Experiment Customization

There are a couple of ways to customize experiments.

CPU - Changing the Number of Threads.

The CPU portion of the code defaults to using 24 threads on Socket 1 of a dual socket system (with sockets numbered as 0 and 1). This can be changed by calling

AutoTM.setup_affinities(; omp_num_threads = nthreads)

By default, thread affinities are assigned one per physical core, essentially disabling hyperthreading. If you really want hyperthreading, the keyword argument threads_per_core = 2 may be passed to setup_affinities.

Note

Calls to setup_affinities only work if called before the first run of the ngraph compiler.
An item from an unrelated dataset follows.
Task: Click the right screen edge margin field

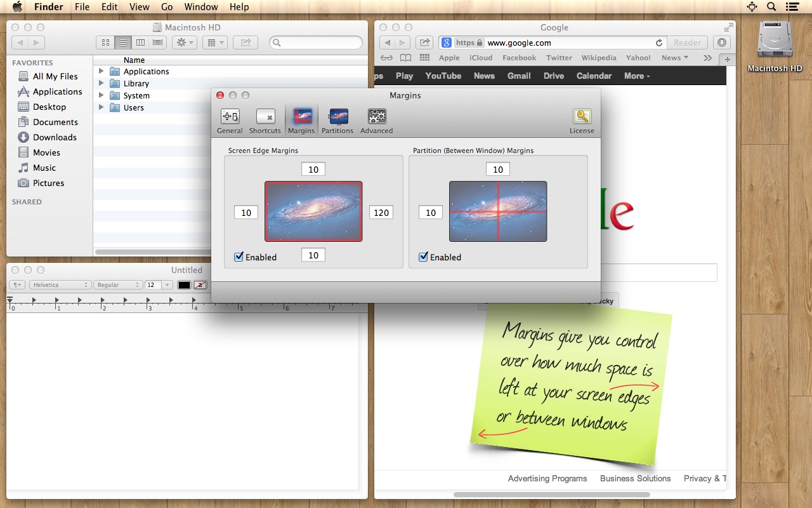Action: point(381,213)
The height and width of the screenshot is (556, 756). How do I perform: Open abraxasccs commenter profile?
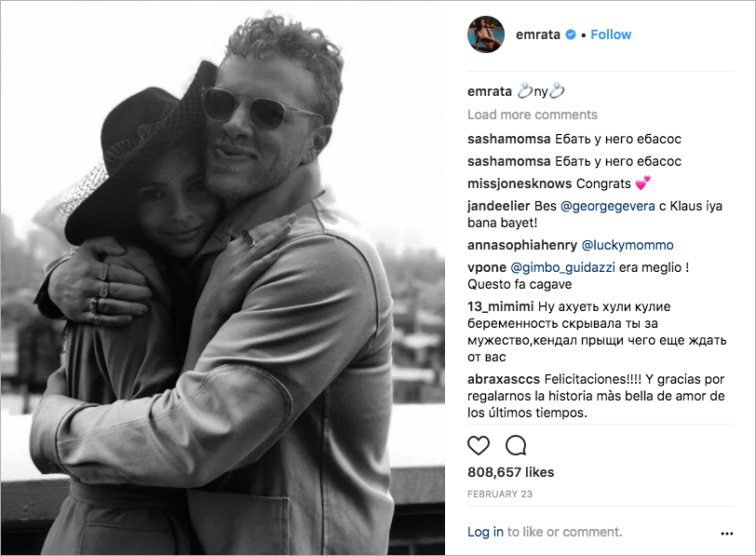tap(504, 379)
The LLVM compiler backing ngraph doesn't like changing the number of OMP threads for some reason.

Also don't do something crazy like omp_num_threads = 1024 - I have no idea what will happen.

Kernel profiles are parameterized by number of threads so you don't have to worry about kernel profiles clobbering when changing the number of threads.

CPU - Changing DRAM Limits

Supporting different PMM to DRAM ratios is straight forward. When calling run_conventional entry function, custom ratios may be passed. These ratios are simply defined by Julia's native Rational{Int} type. For example, for a 16 to 1 PMM to DRAM ratio, simply pass 16 // 1. The resulting call might look like

Benchmarker.run_conventional(
    Benchmarker.test_vgg(),
    [AutoTM.Optimizer.Synchronous],
    16 // 1
)

Furthermore, a hard DRAM limit can be passed by just passing in an Int number of bytes to the third argument.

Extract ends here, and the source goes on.